I realize that some of this could be criticized as blaming the victim, but so be it. Medical facts are just that, like what they say or not.

Addendum 11 Sep ’16 — I’m not saying that you won’t become physically dependent on opiates if you get them long enough and at high enough doses. We all would. Even if this happened to you. When you no longer needed them for pain and went through medically supervised withdrawal, you wouldn’t crave them, and do crazy things to get them (e.g. you were physically dependent but never addicted to them — it is important to make the distinction).

Example — when I was in the service ’68 – ’70, we had half a million men in Vietnam. Everyone I’ve talked to who was over there says that heroin use among the troops was 25 – 50% (high grade stuff from Thailand was readily available). As soon as they got back to the states, the vast majority gave them up (and with minimal withdrawal requiring my attention – I think I saw one convulsion due to withdrawal).

A non-addicting painkiller?

Synthetic organic chemists, molecular modelers and X-ray crystallographers fire up your engines.

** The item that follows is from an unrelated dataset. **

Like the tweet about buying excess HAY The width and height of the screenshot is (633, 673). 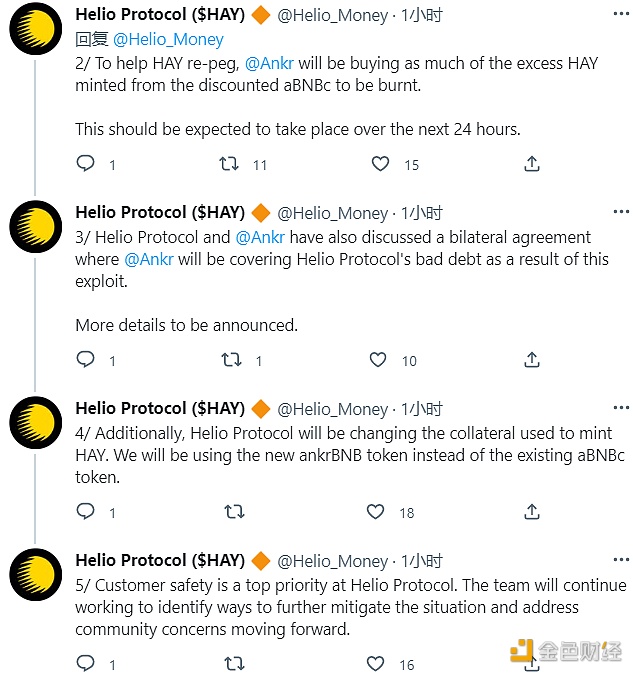coord(380,163)
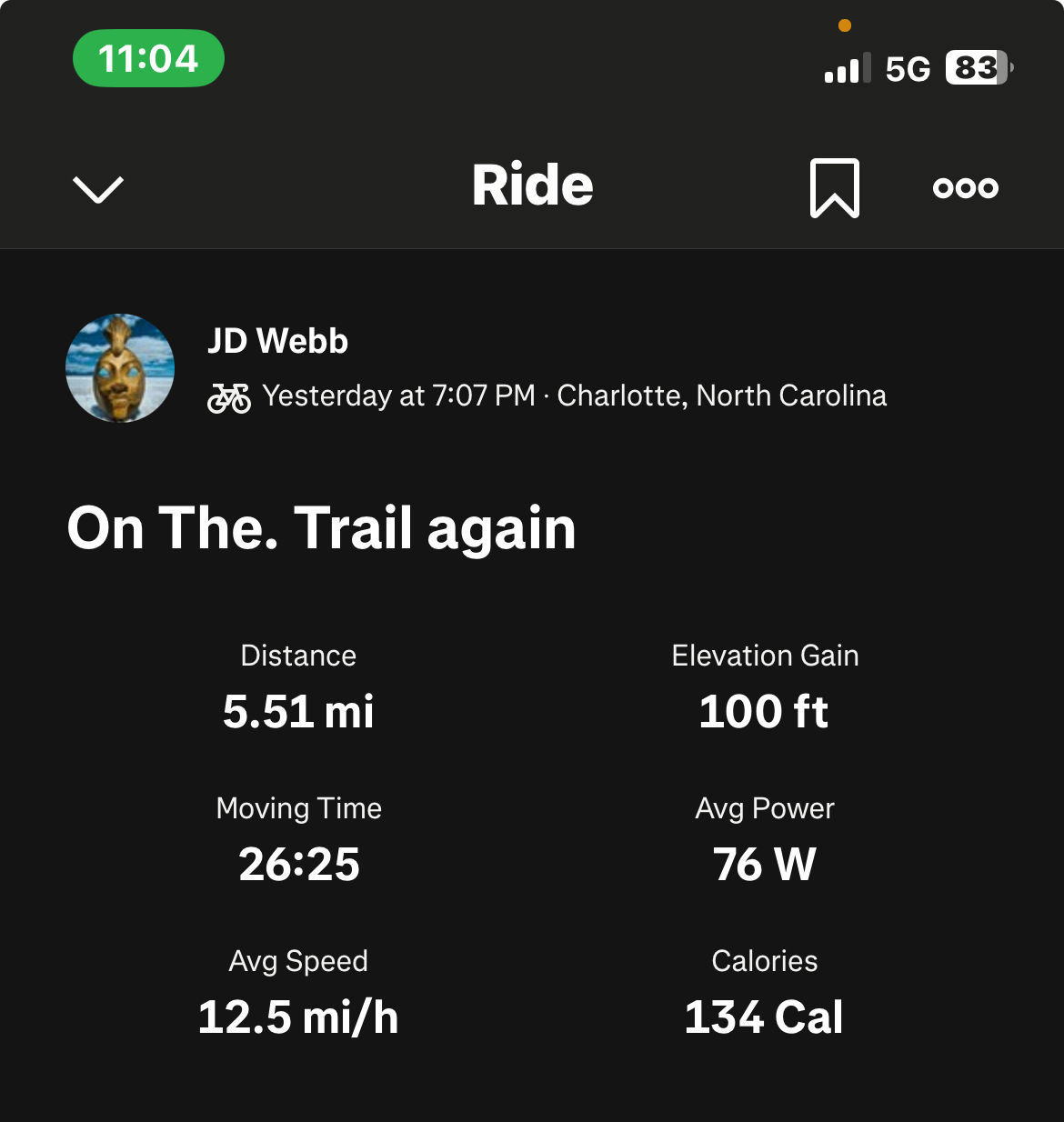
Task: Tap the battery level indicator
Action: coord(980,68)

A great target is available, discovered by the humble centipede of all things.

Several times during my career as a neurologist, a new drug was ballyhoo’d as a non-addicting narcotic — Talwin springs to mind, among others. The hope was that a molecule with both agonist and antagonist properties wouldn’t be addicting. All basically inhibited neurotransmitter release (like the opiates), to which the synapse responded by making more receptors for the neurotransmitter, explaining tolerance, addiction to the new drug and why junkies can take doses of morphine that would kill you and I.

Have a look at Proc. Natl. Acad. Sci. vol. 110 pp. 17534 – 17539 ’13. Here’s some background. To conduct a nerve impulse, neurons have to let sodium ions flow through their membranes. This is done through proteins called sodium channels. We have 9 distinct genes for them, and most neurons express more than one.

Consider the humble pufferfish. It sometimes makes a beautiful organic molecule called tetrodotoxin (http://en.wikipedia.org/wiki/Tetrodotoxin) which blocks all but 2 of our sodium channels stopping them from conducing sodium ions. It can kill you and is 100x more potent than cyanide. Even so, it’s a very pretty molecule (to an organic chemist) with some resemblance to adamantane.

The centipede makes a 42 amino acid protein which essentially blocks only one sodium channel (NaV1.7). It’s quite potent, doing this at a concentration of 25 nanoMolar. Clinically, it is even more potent than morphine (well, in animal models anyway)

So why get excited? Because as far as we can tell, its action is on peripheral nerve fibers, not the brain. For some reason nerve fibers carrying painful impulses (a philosophic conundrum — impulses themselves are no more painful than a fire feels hot to itself) from the periphery to the spinal cord and brain use lots NaV1.7. So addiction shouldn’t be a problem.

There were some clues already — there is a disorder called congenital insensitivity to pain [Nature vol. 444 pp. 831 – 832 ’06], due to loss of function mutations in NaV1.7. Other mutations here cause several painful syndromes — erythromelalgia [J. Med. Genet. vol. 41 pp. 171 – 174 ’04 ], chronic rectal pain. These mutations cause a hyper functioning sodium channel which stays open too much.

Total absence of pain isn’t good, as we need it to warn us that we’re stressing our joints excessively. In the bad old days when there was a lot of syphilis around, it sometimes caused peripheral nerve degeneration, resulting in something called Charcot joints — http://en.wikipedia.org/wiki/Neuropathic_arthropathy.

So get cracking guys, if tetrodotoxin, a small compact molecule can nonspecifically block most sodium channels, surely you should be able to find something smaller a 42 amino acid protein to block NaV1.7 (selectively of course). I’m not sure that we have a structure of NaV1.7, but others are known, along with all their amino acid sequences, so it should be possible to model binding sites by analogy.